» **Short exercise**:
Count the lines of the records that contain the string "footer", treating uppercase and lowercase as different. Reply with the number alone.

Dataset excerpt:
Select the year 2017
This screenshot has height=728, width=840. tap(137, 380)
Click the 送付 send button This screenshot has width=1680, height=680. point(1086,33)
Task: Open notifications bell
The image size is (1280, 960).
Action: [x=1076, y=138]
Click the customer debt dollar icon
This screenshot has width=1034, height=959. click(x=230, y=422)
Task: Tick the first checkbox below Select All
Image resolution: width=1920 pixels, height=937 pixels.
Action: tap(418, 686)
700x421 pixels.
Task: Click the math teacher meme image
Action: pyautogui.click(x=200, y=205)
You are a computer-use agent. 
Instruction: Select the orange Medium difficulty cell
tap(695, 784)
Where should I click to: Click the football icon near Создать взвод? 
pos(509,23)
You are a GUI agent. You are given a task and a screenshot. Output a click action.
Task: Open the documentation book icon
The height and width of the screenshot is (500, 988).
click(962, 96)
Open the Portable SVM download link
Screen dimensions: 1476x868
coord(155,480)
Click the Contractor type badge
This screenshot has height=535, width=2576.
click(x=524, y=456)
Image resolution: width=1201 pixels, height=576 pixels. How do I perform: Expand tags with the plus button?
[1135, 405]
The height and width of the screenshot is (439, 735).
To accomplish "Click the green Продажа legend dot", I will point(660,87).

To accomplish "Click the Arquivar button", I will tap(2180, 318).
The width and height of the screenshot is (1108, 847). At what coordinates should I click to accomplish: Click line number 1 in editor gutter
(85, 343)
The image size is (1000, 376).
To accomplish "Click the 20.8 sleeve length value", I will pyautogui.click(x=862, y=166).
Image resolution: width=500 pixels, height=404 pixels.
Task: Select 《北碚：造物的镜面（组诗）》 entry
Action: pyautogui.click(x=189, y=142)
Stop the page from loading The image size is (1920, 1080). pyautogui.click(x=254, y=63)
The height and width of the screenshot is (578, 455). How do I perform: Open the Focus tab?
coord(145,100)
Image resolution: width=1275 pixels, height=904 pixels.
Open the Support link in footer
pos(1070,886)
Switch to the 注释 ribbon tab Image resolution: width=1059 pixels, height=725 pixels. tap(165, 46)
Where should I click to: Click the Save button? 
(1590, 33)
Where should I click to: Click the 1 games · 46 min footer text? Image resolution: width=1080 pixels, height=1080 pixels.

» **Solution below**:
2